WHAT THE EXERCISE ASKS:
The lines to extract run from the first line of the entries through the line that contains "Kleeblatt Halskette - einzeln (84, 388)"; reproduce exactly those lines and no others.

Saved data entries
== == ==
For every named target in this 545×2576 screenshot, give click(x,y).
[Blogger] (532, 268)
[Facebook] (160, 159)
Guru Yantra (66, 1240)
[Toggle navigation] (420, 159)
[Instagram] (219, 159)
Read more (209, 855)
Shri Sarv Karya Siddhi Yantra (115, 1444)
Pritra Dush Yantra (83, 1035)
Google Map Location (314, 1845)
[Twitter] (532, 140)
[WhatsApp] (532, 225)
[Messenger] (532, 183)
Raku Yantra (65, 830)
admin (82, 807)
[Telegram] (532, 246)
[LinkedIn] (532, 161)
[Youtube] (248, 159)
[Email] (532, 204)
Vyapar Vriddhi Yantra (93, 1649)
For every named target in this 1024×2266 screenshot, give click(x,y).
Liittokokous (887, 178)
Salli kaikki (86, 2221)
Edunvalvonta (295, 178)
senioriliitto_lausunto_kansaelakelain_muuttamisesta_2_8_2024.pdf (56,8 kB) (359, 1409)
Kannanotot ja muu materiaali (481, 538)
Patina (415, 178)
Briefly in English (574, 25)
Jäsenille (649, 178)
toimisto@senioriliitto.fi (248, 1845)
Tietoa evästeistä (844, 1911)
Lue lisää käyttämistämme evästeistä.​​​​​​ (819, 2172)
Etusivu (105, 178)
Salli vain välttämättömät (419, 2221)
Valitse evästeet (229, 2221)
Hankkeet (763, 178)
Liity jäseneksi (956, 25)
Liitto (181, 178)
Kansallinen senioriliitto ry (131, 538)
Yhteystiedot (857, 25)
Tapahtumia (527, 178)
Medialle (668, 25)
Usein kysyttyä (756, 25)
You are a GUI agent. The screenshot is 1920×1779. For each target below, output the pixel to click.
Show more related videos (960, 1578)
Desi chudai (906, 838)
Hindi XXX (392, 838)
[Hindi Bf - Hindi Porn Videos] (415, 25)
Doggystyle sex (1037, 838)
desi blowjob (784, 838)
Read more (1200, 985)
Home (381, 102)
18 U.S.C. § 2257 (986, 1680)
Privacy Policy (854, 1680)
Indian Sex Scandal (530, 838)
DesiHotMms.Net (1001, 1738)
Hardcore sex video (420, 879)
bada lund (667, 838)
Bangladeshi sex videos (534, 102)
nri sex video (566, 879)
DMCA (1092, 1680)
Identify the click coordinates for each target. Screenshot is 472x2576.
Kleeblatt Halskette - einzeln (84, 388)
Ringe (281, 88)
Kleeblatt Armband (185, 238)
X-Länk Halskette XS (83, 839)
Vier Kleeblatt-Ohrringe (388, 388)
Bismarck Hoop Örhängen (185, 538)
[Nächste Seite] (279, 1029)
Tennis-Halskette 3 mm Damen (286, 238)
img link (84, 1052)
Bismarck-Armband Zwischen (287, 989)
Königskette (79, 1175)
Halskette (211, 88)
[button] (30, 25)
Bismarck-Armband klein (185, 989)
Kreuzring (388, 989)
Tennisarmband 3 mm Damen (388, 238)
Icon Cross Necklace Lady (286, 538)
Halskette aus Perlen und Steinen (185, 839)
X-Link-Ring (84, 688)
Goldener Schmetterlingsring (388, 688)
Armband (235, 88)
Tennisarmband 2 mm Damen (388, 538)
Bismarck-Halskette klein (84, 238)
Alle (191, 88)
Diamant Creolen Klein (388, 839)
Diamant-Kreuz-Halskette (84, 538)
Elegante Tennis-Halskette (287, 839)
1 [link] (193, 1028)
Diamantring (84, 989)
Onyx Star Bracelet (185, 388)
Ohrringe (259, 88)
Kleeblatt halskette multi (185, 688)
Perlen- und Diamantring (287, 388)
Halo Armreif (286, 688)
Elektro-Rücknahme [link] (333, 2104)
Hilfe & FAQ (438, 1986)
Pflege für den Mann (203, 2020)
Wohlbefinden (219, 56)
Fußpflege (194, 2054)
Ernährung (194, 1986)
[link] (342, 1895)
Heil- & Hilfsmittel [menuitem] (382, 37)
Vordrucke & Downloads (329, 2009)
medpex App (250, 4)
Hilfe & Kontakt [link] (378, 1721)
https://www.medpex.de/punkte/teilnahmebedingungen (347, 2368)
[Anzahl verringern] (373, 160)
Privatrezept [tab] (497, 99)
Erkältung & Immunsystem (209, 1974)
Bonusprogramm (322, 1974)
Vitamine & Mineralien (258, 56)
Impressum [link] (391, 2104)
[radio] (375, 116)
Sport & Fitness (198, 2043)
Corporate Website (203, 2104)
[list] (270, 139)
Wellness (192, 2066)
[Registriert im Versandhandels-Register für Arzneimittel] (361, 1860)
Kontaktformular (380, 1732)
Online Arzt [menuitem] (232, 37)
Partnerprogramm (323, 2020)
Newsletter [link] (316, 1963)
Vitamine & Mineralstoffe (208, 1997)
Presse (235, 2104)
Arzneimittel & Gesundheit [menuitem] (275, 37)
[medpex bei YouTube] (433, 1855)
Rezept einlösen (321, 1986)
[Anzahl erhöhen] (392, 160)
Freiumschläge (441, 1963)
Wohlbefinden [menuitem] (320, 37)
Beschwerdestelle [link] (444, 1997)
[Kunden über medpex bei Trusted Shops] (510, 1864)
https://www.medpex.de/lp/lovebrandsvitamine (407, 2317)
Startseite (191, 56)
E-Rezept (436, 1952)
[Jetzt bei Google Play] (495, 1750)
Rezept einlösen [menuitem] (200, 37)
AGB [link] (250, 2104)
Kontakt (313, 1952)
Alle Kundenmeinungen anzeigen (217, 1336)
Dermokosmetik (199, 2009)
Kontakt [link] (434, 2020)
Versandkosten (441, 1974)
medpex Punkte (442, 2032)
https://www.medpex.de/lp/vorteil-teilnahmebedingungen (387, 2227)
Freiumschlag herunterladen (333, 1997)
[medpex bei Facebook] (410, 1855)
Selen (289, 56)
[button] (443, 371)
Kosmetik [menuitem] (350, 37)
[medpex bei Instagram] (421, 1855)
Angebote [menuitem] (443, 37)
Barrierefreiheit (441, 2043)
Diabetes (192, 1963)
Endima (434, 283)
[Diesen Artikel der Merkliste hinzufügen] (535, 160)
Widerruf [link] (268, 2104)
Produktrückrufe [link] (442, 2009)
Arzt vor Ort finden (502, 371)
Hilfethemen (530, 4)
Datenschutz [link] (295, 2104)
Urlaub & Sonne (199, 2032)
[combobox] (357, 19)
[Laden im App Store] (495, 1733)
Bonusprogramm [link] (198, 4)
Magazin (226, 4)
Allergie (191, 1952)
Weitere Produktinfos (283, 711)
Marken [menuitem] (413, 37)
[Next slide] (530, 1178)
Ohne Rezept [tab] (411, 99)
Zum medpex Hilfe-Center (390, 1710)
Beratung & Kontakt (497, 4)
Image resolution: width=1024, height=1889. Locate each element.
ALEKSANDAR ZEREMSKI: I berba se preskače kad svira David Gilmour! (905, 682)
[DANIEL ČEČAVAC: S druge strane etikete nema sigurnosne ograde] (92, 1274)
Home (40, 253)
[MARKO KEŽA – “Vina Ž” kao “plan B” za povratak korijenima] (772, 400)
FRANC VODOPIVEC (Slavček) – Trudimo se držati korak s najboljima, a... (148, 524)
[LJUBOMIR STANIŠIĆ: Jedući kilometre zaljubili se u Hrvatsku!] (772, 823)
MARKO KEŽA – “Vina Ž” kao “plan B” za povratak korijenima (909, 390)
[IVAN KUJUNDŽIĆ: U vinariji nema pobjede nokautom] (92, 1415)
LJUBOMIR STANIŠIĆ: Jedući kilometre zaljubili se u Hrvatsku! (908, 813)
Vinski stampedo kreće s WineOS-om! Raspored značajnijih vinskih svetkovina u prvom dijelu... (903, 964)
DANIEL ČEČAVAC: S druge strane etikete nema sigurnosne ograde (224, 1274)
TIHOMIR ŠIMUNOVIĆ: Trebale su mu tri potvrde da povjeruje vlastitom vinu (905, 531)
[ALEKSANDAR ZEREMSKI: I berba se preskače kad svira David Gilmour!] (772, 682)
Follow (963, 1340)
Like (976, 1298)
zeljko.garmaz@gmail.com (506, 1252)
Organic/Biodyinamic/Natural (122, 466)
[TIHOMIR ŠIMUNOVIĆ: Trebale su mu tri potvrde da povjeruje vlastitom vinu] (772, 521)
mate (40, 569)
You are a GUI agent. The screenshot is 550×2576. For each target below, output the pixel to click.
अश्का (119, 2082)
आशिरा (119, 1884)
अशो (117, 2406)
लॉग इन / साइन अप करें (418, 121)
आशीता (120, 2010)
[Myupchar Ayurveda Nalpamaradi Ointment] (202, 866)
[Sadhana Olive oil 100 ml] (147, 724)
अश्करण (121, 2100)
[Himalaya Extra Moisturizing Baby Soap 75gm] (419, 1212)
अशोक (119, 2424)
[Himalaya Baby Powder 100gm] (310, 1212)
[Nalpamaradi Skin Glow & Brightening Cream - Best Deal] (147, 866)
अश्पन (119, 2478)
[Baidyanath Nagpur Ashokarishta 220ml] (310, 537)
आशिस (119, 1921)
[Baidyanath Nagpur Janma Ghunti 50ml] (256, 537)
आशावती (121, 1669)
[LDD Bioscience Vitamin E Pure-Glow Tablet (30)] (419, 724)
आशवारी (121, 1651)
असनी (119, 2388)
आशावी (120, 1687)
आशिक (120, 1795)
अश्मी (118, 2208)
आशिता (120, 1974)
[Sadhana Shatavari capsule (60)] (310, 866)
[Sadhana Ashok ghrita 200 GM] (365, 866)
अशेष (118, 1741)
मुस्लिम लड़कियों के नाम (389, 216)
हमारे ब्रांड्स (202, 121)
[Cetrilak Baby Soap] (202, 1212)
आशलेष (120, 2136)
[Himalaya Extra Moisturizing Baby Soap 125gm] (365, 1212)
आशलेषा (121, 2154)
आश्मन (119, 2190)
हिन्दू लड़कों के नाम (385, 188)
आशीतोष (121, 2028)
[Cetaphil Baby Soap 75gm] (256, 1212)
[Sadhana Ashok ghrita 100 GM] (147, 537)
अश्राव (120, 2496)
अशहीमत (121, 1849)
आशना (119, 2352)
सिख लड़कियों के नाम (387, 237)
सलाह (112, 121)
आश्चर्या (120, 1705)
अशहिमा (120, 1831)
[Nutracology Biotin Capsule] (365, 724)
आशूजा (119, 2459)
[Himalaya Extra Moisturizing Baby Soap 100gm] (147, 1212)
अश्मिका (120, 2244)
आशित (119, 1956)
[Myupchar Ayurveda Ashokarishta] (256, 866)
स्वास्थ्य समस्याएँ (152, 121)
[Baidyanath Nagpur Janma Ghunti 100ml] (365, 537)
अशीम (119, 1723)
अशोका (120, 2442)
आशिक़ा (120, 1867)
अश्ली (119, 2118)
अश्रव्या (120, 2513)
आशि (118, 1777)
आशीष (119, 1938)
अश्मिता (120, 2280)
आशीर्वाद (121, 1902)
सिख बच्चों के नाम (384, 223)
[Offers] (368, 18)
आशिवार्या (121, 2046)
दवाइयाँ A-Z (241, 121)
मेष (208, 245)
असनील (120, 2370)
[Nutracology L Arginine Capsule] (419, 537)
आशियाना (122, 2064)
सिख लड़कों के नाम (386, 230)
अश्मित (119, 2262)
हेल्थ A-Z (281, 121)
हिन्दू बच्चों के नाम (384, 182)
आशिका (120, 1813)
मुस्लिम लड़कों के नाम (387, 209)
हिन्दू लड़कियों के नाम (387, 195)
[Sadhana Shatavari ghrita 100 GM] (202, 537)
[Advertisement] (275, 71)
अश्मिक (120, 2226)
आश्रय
== == ==
RESULT OF THE TASK:
For every named target in this 545×2576 screenshot, give click(x,y).
[Blogger] (532, 268)
[Facebook] (160, 159)
Guru Yantra (66, 1240)
[Toggle navigation] (420, 159)
[Instagram] (219, 159)
Read more (209, 855)
Shri Sarv Karya Siddhi Yantra (115, 1444)
Pritra Dush Yantra (83, 1035)
Google Map Location (314, 1845)
[Twitter] (532, 140)
[WhatsApp] (532, 225)
[Messenger] (532, 183)
Raku Yantra (65, 830)
admin (82, 807)
[Telegram] (532, 246)
[LinkedIn] (532, 161)
[Youtube] (248, 159)
[Email] (532, 204)
Vyapar Vriddhi Yantra (93, 1649)
For every named target in this 1024×2266 screenshot, give click(x,y).
Liittokokous (887, 178)
Salli kaikki (86, 2221)
Edunvalvonta (295, 178)
senioriliitto_lausunto_kansaelakelain_muuttamisesta_2_8_2024.pdf (56,8 kB) (359, 1409)
Kannanotot ja muu materiaali (481, 538)
Patina (415, 178)
Briefly in English (574, 25)
Jäsenille (649, 178)
toimisto@senioriliitto.fi (248, 1845)
Tietoa evästeistä (844, 1911)
Lue lisää käyttämistämme evästeistä.​​​​​​ (819, 2172)
Etusivu (105, 178)
Salli vain välttämättömät (419, 2221)
Valitse evästeet (229, 2221)
Hankkeet (763, 178)
Liity jäseneksi (956, 25)
Liitto (181, 178)
Kansallinen senioriliitto ry (131, 538)
Yhteystiedot (857, 25)
Tapahtumia (527, 178)
Medialle (668, 25)
Usein kysyttyä (756, 25)
You are a GUI agent. The screenshot is 1920×1779. For each target below, output the pixel to click.
Show more related videos (960, 1578)
Desi chudai (906, 838)
Hindi XXX (392, 838)
[Hindi Bf - Hindi Porn Videos] (415, 25)
Doggystyle sex (1037, 838)
desi blowjob (784, 838)
Read more (1200, 985)
Home (381, 102)
18 U.S.C. § 2257 (986, 1680)
Privacy Policy (854, 1680)
Indian Sex Scandal (530, 838)
DesiHotMms.Net (1001, 1738)
Hardcore sex video (420, 879)
bada lund (667, 838)
Bangladeshi sex videos (534, 102)
nri sex video (566, 879)
DMCA (1092, 1680)
Identify the click coordinates for each target. Screenshot is 472x2576.
Kleeblatt Halskette - einzeln (84, 388)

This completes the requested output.